Is das illegal? Ok , dann würde ich sagen Herr Schley bis Morgen ist ihr Büro leer und sie bei uns Geschichte. Ihr tun schadet unserer Partei und da wir im Wahlkampf bestehen wollen könne wir ihr geblubber mit dem Wasserkopf nicht für gut heißen!

Und vergessen sie ihre Kaffeetasse nicht, denn wir wollen sie hier nicht mehr sehen.

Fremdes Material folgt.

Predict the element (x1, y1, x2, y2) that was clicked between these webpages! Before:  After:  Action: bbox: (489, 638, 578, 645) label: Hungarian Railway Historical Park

Übrigens Taxifahrer kann ich auch nicht leiden.

Nun ist er selbst gegangen. Die Sache mit dem Rausschmiss stellen Sie sich vielleicht zu einfach vor. Der Ausgang eines solchen Verfahrens ist offen und kann sich lange hinziehen.


Der Parteiausschluss ist an klar geregelte Voraussetzungen geknüpft. Gesetzlich festgelegt ist der Parteiausschluss im Paragraph 10 des Parteiengesetzes. Ein Mitglied kann demnach nur dann aus der Partei ausgeschlossen werden, wenn es „ vorsätzlich gegen die Satzung oder erheblich gegen Grundsätze oder Ordnung der Partei verstößt“. Zudem muss der Partei durch diese Handlung ein schwerer Schaden zugefügt werden.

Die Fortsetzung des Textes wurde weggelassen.